Data extract
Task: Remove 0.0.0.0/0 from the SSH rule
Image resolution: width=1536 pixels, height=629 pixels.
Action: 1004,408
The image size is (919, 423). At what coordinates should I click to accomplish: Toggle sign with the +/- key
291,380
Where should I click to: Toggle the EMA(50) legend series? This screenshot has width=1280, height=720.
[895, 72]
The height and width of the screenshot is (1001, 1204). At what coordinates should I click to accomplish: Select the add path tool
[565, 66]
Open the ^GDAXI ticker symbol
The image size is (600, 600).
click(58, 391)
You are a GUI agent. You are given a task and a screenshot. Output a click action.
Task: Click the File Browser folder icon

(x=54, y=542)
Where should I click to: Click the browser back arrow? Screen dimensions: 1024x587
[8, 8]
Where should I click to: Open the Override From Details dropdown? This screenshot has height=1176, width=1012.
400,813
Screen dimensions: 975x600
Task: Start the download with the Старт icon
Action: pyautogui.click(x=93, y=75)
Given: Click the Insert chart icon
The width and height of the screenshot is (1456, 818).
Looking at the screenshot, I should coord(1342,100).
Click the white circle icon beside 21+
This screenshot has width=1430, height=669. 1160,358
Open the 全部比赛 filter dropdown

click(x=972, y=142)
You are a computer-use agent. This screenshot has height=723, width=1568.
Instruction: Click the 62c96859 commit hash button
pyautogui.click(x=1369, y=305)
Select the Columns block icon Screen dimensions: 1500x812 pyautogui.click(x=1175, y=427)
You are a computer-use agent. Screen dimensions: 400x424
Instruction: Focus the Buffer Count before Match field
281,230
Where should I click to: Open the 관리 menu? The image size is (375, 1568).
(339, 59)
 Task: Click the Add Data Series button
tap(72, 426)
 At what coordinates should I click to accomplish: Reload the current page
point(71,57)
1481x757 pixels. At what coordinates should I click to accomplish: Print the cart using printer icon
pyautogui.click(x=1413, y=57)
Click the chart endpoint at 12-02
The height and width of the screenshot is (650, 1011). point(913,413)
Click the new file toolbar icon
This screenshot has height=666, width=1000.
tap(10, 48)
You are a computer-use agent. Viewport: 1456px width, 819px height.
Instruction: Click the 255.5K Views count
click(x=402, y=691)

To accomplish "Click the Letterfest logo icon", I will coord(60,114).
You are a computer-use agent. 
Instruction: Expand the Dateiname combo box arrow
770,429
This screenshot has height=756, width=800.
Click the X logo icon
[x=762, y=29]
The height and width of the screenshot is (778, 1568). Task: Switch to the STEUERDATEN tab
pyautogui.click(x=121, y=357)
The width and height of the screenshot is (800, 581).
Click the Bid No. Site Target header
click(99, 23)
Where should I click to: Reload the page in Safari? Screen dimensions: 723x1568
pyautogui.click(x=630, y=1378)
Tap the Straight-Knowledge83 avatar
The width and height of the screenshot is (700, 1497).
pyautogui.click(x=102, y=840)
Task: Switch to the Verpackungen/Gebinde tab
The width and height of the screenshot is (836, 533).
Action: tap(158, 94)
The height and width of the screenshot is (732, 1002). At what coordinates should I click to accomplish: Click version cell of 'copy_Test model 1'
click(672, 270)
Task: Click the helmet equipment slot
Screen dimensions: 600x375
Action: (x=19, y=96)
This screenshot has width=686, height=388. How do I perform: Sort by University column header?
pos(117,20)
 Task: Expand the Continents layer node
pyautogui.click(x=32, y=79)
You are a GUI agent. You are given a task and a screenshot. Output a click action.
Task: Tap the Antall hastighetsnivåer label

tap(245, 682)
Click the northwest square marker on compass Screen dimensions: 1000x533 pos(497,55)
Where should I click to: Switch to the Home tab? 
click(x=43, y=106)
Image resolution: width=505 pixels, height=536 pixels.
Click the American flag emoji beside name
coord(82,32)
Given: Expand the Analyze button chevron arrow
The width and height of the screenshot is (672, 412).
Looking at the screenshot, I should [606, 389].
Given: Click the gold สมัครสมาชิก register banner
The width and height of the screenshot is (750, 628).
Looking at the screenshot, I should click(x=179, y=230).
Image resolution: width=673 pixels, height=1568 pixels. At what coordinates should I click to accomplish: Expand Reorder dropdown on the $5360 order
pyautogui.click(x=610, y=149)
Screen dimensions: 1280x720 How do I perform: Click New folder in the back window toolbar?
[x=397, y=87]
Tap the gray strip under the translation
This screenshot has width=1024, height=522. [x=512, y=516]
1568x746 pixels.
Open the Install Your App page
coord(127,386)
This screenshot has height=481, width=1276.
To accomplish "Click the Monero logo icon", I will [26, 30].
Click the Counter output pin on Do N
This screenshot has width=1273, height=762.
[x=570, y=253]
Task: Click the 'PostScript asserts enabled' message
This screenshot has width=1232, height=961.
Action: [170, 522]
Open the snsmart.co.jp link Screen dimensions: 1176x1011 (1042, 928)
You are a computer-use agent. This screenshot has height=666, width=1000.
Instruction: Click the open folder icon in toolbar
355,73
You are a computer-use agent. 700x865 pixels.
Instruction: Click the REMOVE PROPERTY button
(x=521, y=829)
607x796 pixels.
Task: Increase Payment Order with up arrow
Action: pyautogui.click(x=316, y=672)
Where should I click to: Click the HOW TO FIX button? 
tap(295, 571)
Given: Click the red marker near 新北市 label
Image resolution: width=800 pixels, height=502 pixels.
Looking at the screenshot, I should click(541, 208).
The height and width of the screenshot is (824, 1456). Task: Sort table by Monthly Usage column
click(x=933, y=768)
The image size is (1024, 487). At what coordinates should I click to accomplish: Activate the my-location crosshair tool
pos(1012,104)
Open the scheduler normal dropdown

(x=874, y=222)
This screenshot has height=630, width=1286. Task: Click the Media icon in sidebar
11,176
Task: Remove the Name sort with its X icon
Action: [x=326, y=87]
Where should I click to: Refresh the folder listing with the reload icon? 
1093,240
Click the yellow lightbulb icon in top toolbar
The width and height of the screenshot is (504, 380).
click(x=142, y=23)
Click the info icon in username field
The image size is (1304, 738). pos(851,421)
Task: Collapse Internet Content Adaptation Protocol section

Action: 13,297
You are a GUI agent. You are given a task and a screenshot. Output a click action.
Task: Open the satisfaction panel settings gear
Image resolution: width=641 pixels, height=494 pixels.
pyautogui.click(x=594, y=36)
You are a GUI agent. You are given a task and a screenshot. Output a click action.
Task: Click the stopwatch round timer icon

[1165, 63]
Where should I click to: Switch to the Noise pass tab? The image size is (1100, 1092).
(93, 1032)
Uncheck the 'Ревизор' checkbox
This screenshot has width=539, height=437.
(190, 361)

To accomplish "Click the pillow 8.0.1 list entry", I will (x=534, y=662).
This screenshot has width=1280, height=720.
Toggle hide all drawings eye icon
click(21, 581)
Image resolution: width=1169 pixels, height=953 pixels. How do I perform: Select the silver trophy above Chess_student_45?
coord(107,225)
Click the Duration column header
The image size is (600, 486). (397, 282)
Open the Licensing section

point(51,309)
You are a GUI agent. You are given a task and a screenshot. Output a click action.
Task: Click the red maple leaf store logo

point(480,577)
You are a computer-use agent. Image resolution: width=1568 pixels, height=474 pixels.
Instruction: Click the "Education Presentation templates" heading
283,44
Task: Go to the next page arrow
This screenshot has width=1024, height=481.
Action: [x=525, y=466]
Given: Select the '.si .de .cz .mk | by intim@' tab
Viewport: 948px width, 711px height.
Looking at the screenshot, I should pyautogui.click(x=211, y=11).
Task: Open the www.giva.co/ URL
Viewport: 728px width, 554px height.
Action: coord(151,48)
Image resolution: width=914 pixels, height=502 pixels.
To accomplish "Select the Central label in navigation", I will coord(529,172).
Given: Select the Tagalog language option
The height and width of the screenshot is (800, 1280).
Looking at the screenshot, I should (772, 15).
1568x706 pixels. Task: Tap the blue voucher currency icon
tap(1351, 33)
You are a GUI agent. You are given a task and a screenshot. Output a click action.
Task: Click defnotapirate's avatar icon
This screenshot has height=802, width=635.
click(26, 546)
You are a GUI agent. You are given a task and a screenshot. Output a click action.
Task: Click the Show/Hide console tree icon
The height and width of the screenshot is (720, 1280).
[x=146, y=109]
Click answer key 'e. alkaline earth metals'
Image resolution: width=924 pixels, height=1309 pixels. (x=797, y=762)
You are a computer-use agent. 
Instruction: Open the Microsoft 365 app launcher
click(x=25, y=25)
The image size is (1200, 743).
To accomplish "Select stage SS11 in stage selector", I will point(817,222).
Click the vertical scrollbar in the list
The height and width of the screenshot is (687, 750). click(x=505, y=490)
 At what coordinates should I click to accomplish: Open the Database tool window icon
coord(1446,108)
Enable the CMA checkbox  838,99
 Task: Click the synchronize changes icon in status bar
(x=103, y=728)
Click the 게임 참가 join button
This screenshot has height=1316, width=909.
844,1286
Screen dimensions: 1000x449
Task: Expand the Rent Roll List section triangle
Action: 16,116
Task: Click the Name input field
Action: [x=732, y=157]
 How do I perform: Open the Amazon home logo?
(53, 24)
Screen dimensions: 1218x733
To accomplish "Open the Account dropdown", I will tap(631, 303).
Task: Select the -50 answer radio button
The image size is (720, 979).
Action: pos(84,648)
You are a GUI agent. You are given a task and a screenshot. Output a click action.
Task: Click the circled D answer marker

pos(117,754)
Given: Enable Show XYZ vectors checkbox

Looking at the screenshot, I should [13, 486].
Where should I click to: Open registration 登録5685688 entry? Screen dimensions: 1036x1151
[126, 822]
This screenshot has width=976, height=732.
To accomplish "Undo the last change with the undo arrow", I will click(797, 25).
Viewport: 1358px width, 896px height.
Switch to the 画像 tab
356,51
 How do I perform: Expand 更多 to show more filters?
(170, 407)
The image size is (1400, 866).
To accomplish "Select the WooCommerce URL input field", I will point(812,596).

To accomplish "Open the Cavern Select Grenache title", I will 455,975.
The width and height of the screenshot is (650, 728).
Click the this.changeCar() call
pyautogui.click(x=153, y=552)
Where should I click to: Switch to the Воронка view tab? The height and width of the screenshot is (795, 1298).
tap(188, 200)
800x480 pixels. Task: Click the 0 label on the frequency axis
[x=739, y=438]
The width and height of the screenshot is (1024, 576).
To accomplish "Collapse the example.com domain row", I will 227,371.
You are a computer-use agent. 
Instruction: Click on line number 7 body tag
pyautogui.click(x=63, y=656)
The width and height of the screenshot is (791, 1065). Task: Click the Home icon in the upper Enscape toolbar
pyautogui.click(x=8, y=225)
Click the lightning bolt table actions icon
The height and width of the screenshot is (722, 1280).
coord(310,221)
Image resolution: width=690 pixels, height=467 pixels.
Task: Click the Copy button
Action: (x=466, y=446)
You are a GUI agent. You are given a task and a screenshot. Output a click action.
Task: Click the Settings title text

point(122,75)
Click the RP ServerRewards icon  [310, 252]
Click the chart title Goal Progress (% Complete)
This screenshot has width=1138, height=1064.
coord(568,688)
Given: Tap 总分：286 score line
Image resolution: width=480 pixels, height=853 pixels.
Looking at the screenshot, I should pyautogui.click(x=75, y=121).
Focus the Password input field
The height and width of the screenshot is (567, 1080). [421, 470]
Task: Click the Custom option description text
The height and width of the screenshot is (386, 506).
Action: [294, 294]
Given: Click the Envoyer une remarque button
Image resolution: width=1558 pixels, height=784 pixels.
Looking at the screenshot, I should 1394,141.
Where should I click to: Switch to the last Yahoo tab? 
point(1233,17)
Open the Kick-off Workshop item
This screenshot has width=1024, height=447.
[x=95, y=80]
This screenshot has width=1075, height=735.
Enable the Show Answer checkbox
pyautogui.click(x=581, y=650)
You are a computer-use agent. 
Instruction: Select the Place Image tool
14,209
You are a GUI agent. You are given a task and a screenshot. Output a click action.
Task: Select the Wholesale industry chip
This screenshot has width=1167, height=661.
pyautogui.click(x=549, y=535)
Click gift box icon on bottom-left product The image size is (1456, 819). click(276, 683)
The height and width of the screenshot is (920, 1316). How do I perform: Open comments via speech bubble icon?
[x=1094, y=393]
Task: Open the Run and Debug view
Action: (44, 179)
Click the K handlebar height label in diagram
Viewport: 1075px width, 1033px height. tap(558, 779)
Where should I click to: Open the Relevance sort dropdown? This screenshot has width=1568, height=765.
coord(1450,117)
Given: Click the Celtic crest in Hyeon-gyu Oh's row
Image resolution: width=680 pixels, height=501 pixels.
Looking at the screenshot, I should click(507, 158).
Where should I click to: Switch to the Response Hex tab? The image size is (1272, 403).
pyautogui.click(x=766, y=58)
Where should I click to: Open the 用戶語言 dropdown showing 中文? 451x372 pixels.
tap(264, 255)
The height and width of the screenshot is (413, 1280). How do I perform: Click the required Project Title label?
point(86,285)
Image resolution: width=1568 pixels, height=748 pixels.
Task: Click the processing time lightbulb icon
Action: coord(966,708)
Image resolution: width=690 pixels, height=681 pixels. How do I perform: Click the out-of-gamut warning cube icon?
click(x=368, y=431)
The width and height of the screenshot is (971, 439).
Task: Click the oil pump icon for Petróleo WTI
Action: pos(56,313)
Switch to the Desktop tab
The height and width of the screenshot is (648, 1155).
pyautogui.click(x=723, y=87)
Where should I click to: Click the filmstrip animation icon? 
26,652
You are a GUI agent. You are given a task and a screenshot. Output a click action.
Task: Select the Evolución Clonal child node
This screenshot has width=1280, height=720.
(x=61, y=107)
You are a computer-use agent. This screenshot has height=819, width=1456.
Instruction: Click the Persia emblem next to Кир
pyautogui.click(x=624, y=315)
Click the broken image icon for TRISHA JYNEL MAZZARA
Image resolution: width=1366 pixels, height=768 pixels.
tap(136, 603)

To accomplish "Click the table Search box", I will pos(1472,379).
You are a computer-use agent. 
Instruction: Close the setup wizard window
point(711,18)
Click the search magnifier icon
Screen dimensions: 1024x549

Exercise
Repeat exactly the lines above, starting with the line that contains "Where should I click to: Click the filmstrip" and ending with the last line, both included, and nothing else.

Response to this task
Where should I click to: Click the filmstrip animation icon? 
26,652
You are a GUI agent. You are given a task and a screenshot. Output a click action.
Task: Select the Evolución Clonal child node
This screenshot has width=1280, height=720.
(x=61, y=107)
You are a computer-use agent. This screenshot has height=819, width=1456.
Instruction: Click the Persia emblem next to Кир
pyautogui.click(x=624, y=315)
Click the broken image icon for TRISHA JYNEL MAZZARA
Image resolution: width=1366 pixels, height=768 pixels.
tap(136, 603)

To accomplish "Click the table Search box", I will pos(1472,379).
You are a computer-use agent. 
Instruction: Close the setup wizard window
point(711,18)
Click the search magnifier icon
Screen dimensions: 1024x549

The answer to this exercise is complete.